Adam trene biner ve yerini bulur. Kompartımanda kibar bir efendiyle birlikte yolculuk edecekler. Selamlaşıp şuradan buradan konuşarak birbirlerine ısınırlar. Öğle saatinde köylü çantasını açar, yiyeceklerini çıkararak arkadaşına:
- "Bey, bizim karı bir şeyler yapmış, hele buyur beraber yiyelim." diyerek ikramda bulunur.
Arkadaşı:
- "Teşekkür ederim ben yiyemem, sen buyur." diye cevap verir.
Adam:
- "Bey, sen hiç tandır ketesi, civil peynir yedin mi? Gel, buyur." diye ısrar eder.
Bunun üzerine arkadaşı:
- "Yiyemem ağa, benim ülserim var." der.
Adam:
- "Bey Allah ziyade etsin, hele sen buyur. Evvela bunları yiyelim, akşama da senin ülseri yeriz." der.
Adamın biri tıraş olmak için berbere gider. Berber kalabalıktır ve sıra vardır. Oturmuş beklerken, kendisinden önceki birinin, sakal tıraşı olmak için koltuğa oturduğunu görür. Berber suyu, sabunu hazırlarken adam itiraz eder ve:
- "Ben susuz ve sabunsuz tıraş olacağım" der.
Berber ve orada bulunanlar hayret içinde kalırlar. Bunun üzerine berber usturayı eline alıp adamı tıraş eder. Bir yandan da takdirini belirtmekten kaçınmaz ve adama:
- "Nerelisin?" diye sorar.
Adam da:
- "Erzurumluyum" der.
Tıraş bitip de adam çıkınca, berber arkasından konuşur ve:
- "Vay be arkadaş. Ne babayiğit, ne cesaretli adammış. Helal olsun, susuz sabunsuz tıraş oldu. Tam bir dadaş. Bravo doğrusu! Ben ömrümde böyle birini daha görmedim." der.

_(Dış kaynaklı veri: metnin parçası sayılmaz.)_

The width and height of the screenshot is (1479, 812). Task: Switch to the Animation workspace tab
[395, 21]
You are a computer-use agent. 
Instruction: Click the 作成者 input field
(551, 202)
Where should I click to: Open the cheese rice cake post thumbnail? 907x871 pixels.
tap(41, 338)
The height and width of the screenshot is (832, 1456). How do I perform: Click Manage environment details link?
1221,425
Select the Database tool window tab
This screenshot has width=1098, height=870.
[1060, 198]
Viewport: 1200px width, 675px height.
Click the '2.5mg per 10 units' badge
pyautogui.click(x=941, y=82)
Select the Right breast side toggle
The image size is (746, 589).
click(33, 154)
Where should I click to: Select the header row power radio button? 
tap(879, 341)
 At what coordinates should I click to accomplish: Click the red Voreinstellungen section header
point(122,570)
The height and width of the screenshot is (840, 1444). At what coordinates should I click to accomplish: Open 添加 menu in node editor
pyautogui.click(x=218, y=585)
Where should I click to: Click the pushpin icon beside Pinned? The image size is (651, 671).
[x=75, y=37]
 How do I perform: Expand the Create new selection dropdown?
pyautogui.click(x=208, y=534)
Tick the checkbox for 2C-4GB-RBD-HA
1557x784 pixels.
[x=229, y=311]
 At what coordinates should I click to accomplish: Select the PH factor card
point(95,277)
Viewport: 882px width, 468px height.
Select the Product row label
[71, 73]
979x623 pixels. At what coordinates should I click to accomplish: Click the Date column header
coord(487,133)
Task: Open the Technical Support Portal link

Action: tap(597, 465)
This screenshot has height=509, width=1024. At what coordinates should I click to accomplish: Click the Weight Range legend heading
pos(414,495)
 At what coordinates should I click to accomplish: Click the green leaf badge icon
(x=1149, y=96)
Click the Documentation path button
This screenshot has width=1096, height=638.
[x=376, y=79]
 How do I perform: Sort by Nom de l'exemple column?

Biraz sonra başka bir Erzurumlu daha koltuğa oturur ve:
- "Sakal tıraşı olacağım" der.
Berber yine suyu sabunu hazırlarken, genç eliyle:
- "Istemez" diye işaret yapar.
Berber şaşkındır:
- "Abi yoksa siz de mi Erzurumlu'sunuz?" diye sorar.
Genç başıyla tasdik eder. Berber biraz sonra usturayı adamın yüzünde kaydırınca, hafif hafif kan akmaya, yaralar oluşmaya başlar. Ömründe hiç sabunsuz tıraş olmamış gencin yüzünden kanlar damlamaya başlar. Genç şiddetli acı çekmektedir. Ama erkekliğe laf ettirmemek için de dişini sıkmaktadır. Ancak adam, en sonunda acılara dayanamaz ve berbere yalvarırcasına:
- "Ağabey sen sabunu sür, sabunu. Ben Erzurum’un içinden değil, köyündenim." der.